In dysfunctional cells and organoids treated with the drug, several molecular indicators improved and organoid size increased. The results open up the possibility of developing similar medications to treat the dysfunction since CHIR99021 cannot yet be used in humans.
“This pathway treated with the drug is merely one of those altered by the gene mutation. The advantage of gene therapy over pharmacological treatment is that it would solve the problem at its source. However, the search for new drugs is also promising,” Papes said.
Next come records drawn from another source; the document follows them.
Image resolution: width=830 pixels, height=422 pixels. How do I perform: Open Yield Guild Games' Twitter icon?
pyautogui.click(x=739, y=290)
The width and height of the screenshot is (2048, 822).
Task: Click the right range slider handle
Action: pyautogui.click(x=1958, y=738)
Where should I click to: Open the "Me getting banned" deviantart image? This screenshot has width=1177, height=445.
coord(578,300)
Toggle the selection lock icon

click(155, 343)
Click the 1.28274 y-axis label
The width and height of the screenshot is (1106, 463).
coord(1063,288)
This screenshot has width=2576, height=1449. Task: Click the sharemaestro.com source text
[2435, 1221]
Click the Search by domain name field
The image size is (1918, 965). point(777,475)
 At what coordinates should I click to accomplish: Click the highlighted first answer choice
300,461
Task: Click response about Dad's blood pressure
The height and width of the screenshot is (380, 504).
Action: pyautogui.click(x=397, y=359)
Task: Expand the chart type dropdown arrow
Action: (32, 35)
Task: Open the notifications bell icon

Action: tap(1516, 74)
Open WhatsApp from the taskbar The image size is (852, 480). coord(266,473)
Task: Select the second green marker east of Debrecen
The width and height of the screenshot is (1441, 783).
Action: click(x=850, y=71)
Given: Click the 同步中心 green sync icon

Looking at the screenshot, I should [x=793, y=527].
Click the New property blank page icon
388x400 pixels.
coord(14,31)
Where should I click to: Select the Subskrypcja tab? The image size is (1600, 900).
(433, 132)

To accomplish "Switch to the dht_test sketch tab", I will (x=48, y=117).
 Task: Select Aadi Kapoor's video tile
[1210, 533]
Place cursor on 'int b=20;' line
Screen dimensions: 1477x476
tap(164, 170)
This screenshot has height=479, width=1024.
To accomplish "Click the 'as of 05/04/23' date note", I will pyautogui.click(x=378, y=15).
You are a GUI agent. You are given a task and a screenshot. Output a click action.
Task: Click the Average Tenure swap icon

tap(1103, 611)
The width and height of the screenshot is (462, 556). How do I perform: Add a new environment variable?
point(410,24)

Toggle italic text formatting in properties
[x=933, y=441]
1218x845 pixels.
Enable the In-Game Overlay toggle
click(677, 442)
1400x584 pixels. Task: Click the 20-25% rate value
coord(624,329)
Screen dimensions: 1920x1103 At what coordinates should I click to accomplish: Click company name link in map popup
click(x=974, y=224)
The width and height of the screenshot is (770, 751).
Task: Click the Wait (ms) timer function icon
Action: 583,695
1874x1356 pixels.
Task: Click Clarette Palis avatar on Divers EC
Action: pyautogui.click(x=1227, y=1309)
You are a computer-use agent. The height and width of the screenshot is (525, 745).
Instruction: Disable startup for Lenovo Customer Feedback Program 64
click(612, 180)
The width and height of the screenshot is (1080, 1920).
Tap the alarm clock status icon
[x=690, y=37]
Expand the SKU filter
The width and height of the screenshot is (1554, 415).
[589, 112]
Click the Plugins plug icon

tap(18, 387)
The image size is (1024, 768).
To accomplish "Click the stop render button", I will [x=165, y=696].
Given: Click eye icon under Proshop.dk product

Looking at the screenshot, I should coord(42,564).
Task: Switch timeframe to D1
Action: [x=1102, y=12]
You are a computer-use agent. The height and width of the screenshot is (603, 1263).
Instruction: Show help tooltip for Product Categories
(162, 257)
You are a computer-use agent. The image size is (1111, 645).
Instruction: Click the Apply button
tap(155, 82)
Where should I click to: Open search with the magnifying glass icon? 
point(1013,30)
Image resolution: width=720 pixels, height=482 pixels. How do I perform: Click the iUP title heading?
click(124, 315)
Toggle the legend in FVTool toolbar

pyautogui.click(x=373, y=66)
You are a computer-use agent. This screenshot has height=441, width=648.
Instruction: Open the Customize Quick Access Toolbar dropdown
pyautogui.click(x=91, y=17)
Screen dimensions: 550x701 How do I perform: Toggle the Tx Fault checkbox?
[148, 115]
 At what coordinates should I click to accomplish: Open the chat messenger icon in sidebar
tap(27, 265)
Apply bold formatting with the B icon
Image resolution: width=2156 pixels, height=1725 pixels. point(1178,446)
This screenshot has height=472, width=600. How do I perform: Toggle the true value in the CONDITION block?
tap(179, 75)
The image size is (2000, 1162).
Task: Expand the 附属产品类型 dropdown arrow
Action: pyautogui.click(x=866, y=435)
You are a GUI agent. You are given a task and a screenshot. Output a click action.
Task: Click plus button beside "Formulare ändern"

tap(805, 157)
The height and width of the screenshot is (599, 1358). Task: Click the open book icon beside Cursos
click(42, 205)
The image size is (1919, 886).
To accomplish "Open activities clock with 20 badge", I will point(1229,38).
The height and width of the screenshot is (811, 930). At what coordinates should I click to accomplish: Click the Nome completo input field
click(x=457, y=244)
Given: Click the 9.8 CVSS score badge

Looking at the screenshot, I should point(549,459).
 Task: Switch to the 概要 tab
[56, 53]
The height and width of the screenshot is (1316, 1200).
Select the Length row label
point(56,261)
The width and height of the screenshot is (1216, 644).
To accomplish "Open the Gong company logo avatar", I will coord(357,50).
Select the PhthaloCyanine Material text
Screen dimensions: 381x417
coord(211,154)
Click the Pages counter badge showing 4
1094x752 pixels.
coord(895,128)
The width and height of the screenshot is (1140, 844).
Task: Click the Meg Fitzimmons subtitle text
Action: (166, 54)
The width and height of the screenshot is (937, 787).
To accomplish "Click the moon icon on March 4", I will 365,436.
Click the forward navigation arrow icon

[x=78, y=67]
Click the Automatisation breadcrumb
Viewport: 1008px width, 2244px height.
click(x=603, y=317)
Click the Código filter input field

The researchers will now advance to pre-clinical and clinical trials, partnering with a company which is specialized in gene therapy and is licensing the technology used in the experiments for future testing on human patients.
The study was supported by FAPESP via a master’s scholarship awarded to José Ricardo Teixeira Júnior and a PhD scholarship awarded to Antônio Camargo, both affiliated with IB-UNICAMP.
Funding for the research was also provided by the National Scientific and Technological Development Council (CNPq) in Brazil, the National Institutes of Health (NIH) in the United States, and the Pitt-Hopkins Research Foundation.
The article “Transcription Factor 4 loss-of-function is associated with deficits in progenitor proliferation and cortical neuron content” is at: www.nature.com/articles/s41467-022-29942-w.